Manager retires, Family Programs welcomes new director

  • Published
  • By Tech. Sgt. John Hughel
  • 142nd Fighter Wing Public Affairs
As an eight year old, Mary Bell and her family moved to the Portland Air Force Base in 1961, when her father was reassigned from Spandau Air Force Base, Germany.  Five years later, he was the last active duty Airman on base to help transition the active Air Force alert mission to the Air National Guard.

"They flew an official with all the paperwork along with a photographer from McChord Air Force Base [Washington] to record my dad's retirement, as he was the senior ranking and last person that was still on active duty here," said Bell.

Like her father who retired and facilitated one transformation on base, Bell will soon retire and transition her position as Family Programs Manager to Amy Conroy on Oct. 1.  Bell has been associated in one way or another with the Portland Air Base for more than 54 years and drew on her experience as a military family member when she helped create the Family Programs position 12 years ago with the 142nd Fighter Wing.

It was in early 2002, when Bell returned to the National Guard Base here, and was hired as one of 89 new Family Programs Directors throughout all the U.S. Air National Guard Bases, one per Wing. With the program being new, the plans and objectives were not clear cut but this gave Bell the opportunity to create her position and the program from the ground up.

"After the first year I tried to envision what a family would need so I interviewed my mother, a military spouse, and got a good scope of what was important for military families," she said.

Whether it has been preparing service and family members for deployments or working on reintegration events after deployments or setting up large undertakings such as Family Day and Young America Day on base, Bell's personal touch has been a part of nearly every plan and occasion.

Evoking how leadership has embraced the role of the Family Programs, Bell emphasized, "That this job was an awesome responsibility because the military mission goes on; I got to create something from scratch, not often do you get to do that and have the people back you up to do that."

In the early days when building the program, Bell recalled how, "email was the best and sometimes only way to reach family members." Over the years technology such as smart phones and social media has given family programs new ways to reach out and inform those family and civilian employers about various happenings at the air base.

"We no longer have a base commissary or BX [Base Exchange], there are no child or youth centers here so events like Young America Day are huge, because it allows families direct access to see the mission and interact during the events we organize," said Bell.

Transitioning into the job, Conroy says she has some big shoes to fill but is more than ready for the challenge and opportunity that comes through working with citizen Airmen.

"Getting to start from the foundation that Mary created, I don't have to start from square one, I get to grow from her successes," said Conroy.

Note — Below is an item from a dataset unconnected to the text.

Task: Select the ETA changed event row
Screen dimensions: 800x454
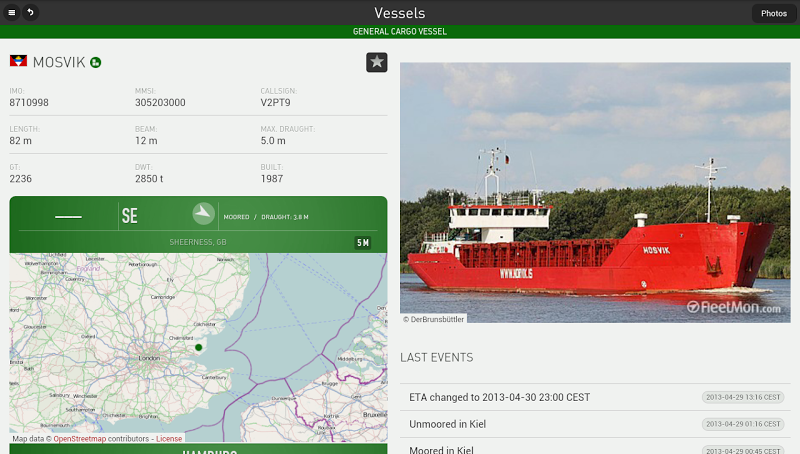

Having worked the last four years in child and youth programs with the Oregon National Guard in Salem, Oregon, Conroy's varied background made her an impressive successor for the Family Programs position. Like Bell, she was instrumental in creating programs like the Oregon Military Teen Panel and coordinated youth camps, workshops and outdoor programs for families of deployed members. 

"Working with the Oregon National Guard, I've been able to create and think outside the box, allowing me to create fun and unique programs and bring it into the military setting for the first time," she said.

Having played college basketball, Conroy has also been a college assistant coach and has a master's in adolescent brain development and adventure based programs from the California State University-Chico. She also has social work experience with child and foster care case management.

Both Bell and Conroy feel that one of the most neglected areas within the Air National Guard involves funding for child and youth programs. "There has been a gap in youth service and I think that the resources and attention is moving in that direction," said Conroy.

The family readiness program has been an important piece not only for family members but also for Airmen who need to concentrate on their jobs and the overall mission, she said.

"That is our job where we [at family programs] can assist our military members who have crucial and intense jobs," Conroy said.  "Knowing that their family is taken care of allows them to focus and be confident in their jobs, thus making everyone in the family feel supported."

As Bell hands off "her baby" to Conroy, she said the job is already in good hands: "Amy is going to do a fabulous job. I just wanted to make sure I turned it over to somebody who is going to love it as much as I do."

Pausing to reflect on her time with the Wing, Bell said what she is going to miss most about the job are the people. "Consummate professionals. They love what they do, they are good at it, and they made my job really easy."